The question is, what does that mean? It may be easier to talk about what it does not mean. As the court’s opinion notes, it is not an order that precludes the team and owner Daniel Snyder from continuing to use the name. And it doesn’t mean that the team can’t enforce the trademark. Bootleggers are not free to set up shop pedaling t-shirts bearing the logo. The team still has common law rights to the trademark which it can enforce.
The primary consequences are these:
- Federal registration provides nationwide notice of the existence of the trademark. So that goes away. But the team’s interest by this point is known nationwide.
- Federal registration makes the mark “incontestable” in litigation. So a party challenging a federal registered mark for example, can’t argue that the mark is confusingly similar to another mark, that the mark is “functional” or lacks secondary meaning. This means the team would have to fight those fights in court if someone challenges the team’s rights in the mark. But again, given their long use, it seems unlikely that a subsequent or other user would be successful with these claims.
- Federal registration gives the mark holder the automatic right to sue in federal court. So that’s gone. But the team could still sue in federal court based on diversity of citizenship.

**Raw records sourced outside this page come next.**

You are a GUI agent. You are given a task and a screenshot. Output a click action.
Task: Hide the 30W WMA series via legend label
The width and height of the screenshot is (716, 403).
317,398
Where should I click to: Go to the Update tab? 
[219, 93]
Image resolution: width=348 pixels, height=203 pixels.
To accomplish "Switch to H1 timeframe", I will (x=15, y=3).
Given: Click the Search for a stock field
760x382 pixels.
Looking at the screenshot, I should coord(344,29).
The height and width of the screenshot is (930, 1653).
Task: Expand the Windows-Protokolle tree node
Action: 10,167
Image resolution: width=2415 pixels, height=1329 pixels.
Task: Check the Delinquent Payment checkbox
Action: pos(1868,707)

- Federal registration allows the holder to recover three times actual damages plus attorney fees in a successful infringement suit. So that’s gone.
- Federal registration allows the mark holder use the
symbol, which prevents claims of innocent infringement. Again, this is not likely an issue for the team given their public and long term use.
- Federal registration entitled the mark holder to enlist help from US Customs for policing counterfeit goods. This loss may be the team’s biggest problem to the extent counterfeiters import bogus product.
The court’s decision may do more damage to Snyder and his franchise from an optics perspective than it does from a true legal perspective. But at some point, you have to wonder, when is this fight just not worth it? It seems to me we passed that point a long time ago.
Many thanks to my colleague Amanda Penick for her help on this post!